Tikhon Kabanov, Katerina'nın yasal kocası ve Kabanikh'in oğlu. O katı bir şekilde yetiştirildi ve her şeyde annesine itaat ederdi; tabiri caizse topuğunun altındadır. Kendi başına nasıl karar vereceğini bilmiyor, annesinden nasıl uzak yaşayacağını bilmiyor ve bu nedenle geçici olarak annesinin kanatları altından uçup gitmiş, hemen cümbüşe giriyor:

"Doğaya çıktığıma çok sevindim. Ve yol boyunca içti."

Tikhon bana bir paçavra gibi görünüyor ve gerçek bir erkek gibi değil, çünkü en önemli şeyden yoksun - erkeklik. Tabii ki, Tikhon'un da olumlu nitelikleri var - nasıl affedileceğini biliyor ve bu çok değerli. Katerina onu aldattığında affetti, ancak bence bu affedilmesi gereken bir davranış değil. Her durumda, bu sadece Tikhon'un maneviyatından ve duygusallığından bahseder. Tikhon sadık, kibar ama ne yazık ki ona gerçek bir erkek diyemem.
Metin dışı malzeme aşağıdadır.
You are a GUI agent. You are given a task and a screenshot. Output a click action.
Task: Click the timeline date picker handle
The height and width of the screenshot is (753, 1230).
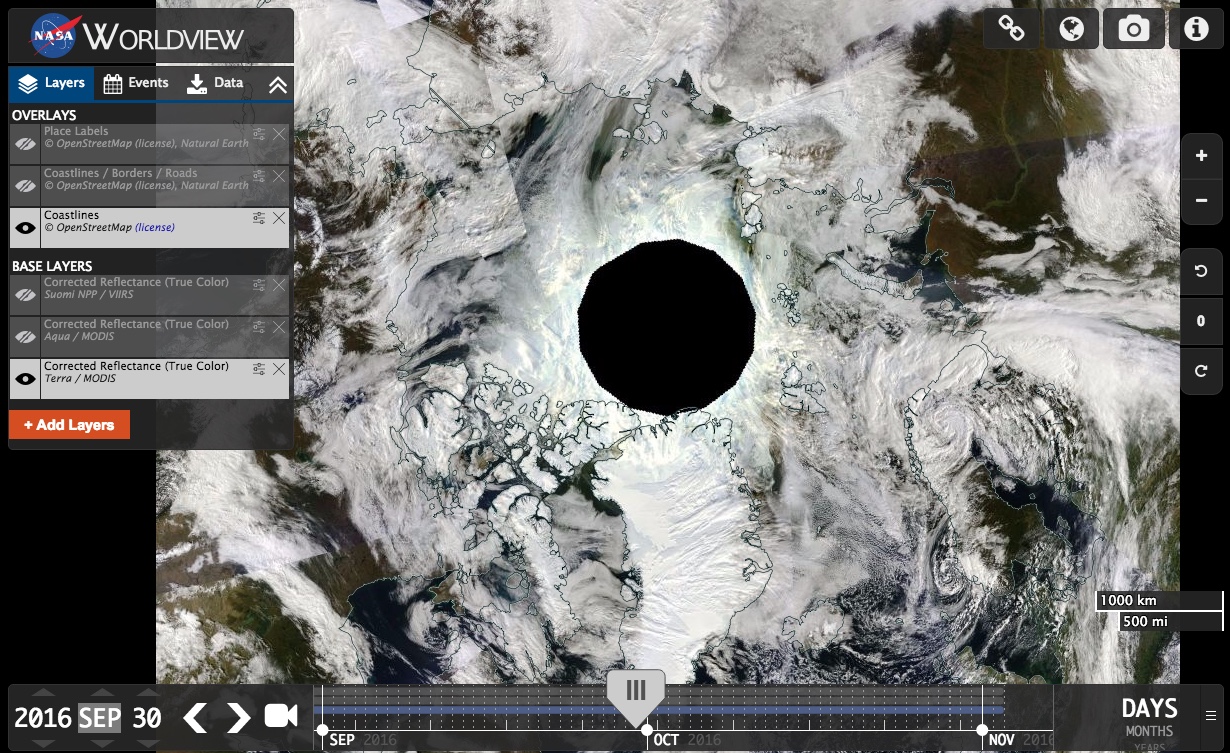click(636, 691)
Boris'e gelince, o benim için Tikhon'dan daha belirsiz bir figür. Zengin bir tüccarın yeğeni, tüm gençliğini Moskova'da geçirdi ve o zamanlar çok nadir olan uygun bir eğitim aldı. Oyunun geçtiği küçük Kalinov kasabasında taşınmak zorunda kaldı. Bence, Varvara ve Kudryash'ın suç ortaklığı olmasaydı, Boris Katerina'nın peşinden koşmayacaktı, çünkü o evli bir kadın ve Boris iyi huylu bir insan ve meşgul biriyle pek randevuya çıkmayacaktı. Hanım. Katerina'ya olan duyguları, ona söylediği hassas sözler - tüm bunlar, özellikle aynı Tikhon'a kıyasla Boris'in imajını daha canlı ve romantik kılıyor. Boris kendine güvenen bir kişidir - bu onu "gerçek bir erkek" kavramına daha yakın hale getirir. Bir "ama" var - oyunun sonunda Boris kendini gerçek bir alçak olarak gösteriyor. Katerina'ya söylediği sözler, romantik bir genç adamın bütün imajını mahveder:

"Onun bir an önce ölmesini istemen gereken tek bir Tanrı var."

Yakın zamanda da olsa bir insanın ölmesini dilemek en iyi fikir değildir. Özellikle de bu kadına aşk yemini ettiyseniz. Dürüst müydü yoksa sessizce kaçmaya mı karar verdi? Kim bilir.

Özetle Boris kendini daha çok gösteriyor diyebiliriz. aktif insan hayatın her alanında, Tikhon'dan daha - tamamen pasif. Ancak her ikisine de sadece bir gerginlikle gerçek erkekler denebilir, her birinde henüz kişilikleri oluşmamış erkeklerin özelliklerini görüyorum. İkisi de sorunları nasıl çözeceklerini bilmiyorlar, onları görmezden gelmeyi tercih ediyorlar. Tikhon, Katerina'nın ihanetini affeder ve Boris, kendi hatalarını düzeltmek istemeyerek onu terk eder. Tikhon ve Boris tamamen kutuplar, karakterleri farklı ama ikisi de kesinlikle gerçek erkek değil.